6. Cgo and the race detector¶

go build -race instruments Go memory accesses. C code is not instrumented. Race conditions that span C and Go are invisible to the detector.

In practice:

Synchronize cgo state carefully — Go mutexes work for Go callers; C code must do its own synchronization.
A C library that's not thread-safe needs serialization on the Go side (one goroutine at a time, or LockOSThread + single thread).

7. C++ in cgo¶

Set CGO_CXXFLAGS and use extern "C" for any C++ functions you want to expose:

// helper.cpp
extern "C" int multiply(int a, int b) { return a * b; }

// #cgo CXXFLAGS: -std=c++17
// #cgo LDFLAGS: -lstdc++
// extern int multiply(int a, int b);
import "C"

n := C.multiply(3, 4)

C++ name mangling is the main hurdle; extern "C" removes it. Don't try to expose C++ classes directly to Go.

8. Memory ownership patterns¶

Pattern	Lifetime
`C.CString` returned from Go → C call	Go owns; `defer C.free`
C function returns `char*`	C owns; convert with `C.GoString` (copies) before C frees
`C.malloc` from Go → fill → pass to C	Go owns; `defer C.free`
Long-lived C struct accessed from Go	C owns; treat the Go-side handle as opaque
Go slice passed to C for a single call	Go owns; valid for call duration only

The error class to avoid: Go pointers stashed in C memory or kept alive past the call.

9. Errors across the boundary¶

C functions usually communicate errors via:

A negative return value and an errno/GetLastError field.
A nullable output struct.
A string buffer the caller passes in.

buf := make([]byte, 256)
ret := C.libfoo_do_thing(arg, (*C.char)(unsafe.Pointer(&buf[0])), C.size_t(len(buf)))
if ret < 0 {
    msg := C.GoString((*C.char)(unsafe.Pointer(&buf[0])))
    return fmt.Errorf("libfoo: %s", msg)
}

Errors should be translated into Go errors at the boundary; the rest of the program shouldn't know about C return codes.

10. Building cgo as a static binary¶

go build -ldflags='-linkmode=external -extldflags="-static"' ./...

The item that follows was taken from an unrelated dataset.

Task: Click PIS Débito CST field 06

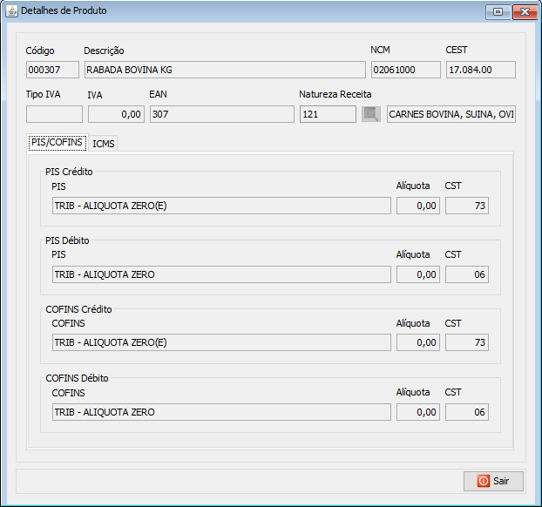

Or with CC=musl-gcc and CGO_ENABLED=1 for fully-static binaries against musl. Painful to set up; the result is portable across Linux distros.

For most production deployments, prefer CGO_ENABLED=0 and a pure-Go binary unless the C library is essential.

11. Cgo overhead in microbenchmarks¶

func BenchmarkCgoCall(b *testing.B) {
    for i := 0; i < b.N; i++ {
        C.cheap_noop()
    }
}

// Result: ~100 ns/op

For comparison:

Pure Go function call: ~1 ns.
Interface dispatch: ~2 ns.
Map lookup: ~30 ns.
mutex lock/unlock: ~20 ns.

100 ns is 100× a Go call. Use that ratio when deciding whether cgo is worth it for a particular function.

12. Cgo and PGO¶

Profile-guided optimization mostly benefits Go-to-Go calls. Cgo calls remain opaque to the Go compiler — PGO doesn't reach inside C. If your hot path is dominated by C work, PGO gains will be modest.

13. Cgo and modules¶

The C preamble's #include paths are resolved by the C preprocessor at build time. Headers must be on the system, in your module's vendor directory if vendored, or specified via -I paths. Cgo does not manage C dependencies; go mod doesn't know about them.

For reproducible builds, vendor the C source and provide it in the module:

mypkg/
  go.mod
  api.go
  libfoo/         # vendored C source
    foo.h
    foo.c

// #cgo CFLAGS: -I${SRCDIR}/libfoo
// #cgo LDFLAGS: -L${SRCDIR}/libfoo -lfoo
import "C"

${SRCDIR} is replaced at build time with the directory of the cgo file.

14. When to invest vs. pivot¶

Invest in cgo when:

You depend on a mature C library with no Go equivalent (image codecs, ML runtimes, OS bindings).
The C call boundary is wide (one call processes many items).
Build complexity is acceptable for your deployment.

Pivot away from cgo when:

The pure-Go alternative is within an acceptable performance margin.
Cross-compilation and static binaries matter.
The C library is a maintenance burden (supply chain, security updates).

Maintained Go alternatives have grown for many ecosystems: pure-go SQLite implementations, golang.org/x/crypto, etc.

15. Summary¶

Senior cgo work is about boundaries: making the call boundary efficient (batched), respecting pointer rules, locking OS threads when required, and isolating cgo behavior to a small, well-tested package. Build complexity and platform portability are real costs to weigh against the convenience of using a C library directly.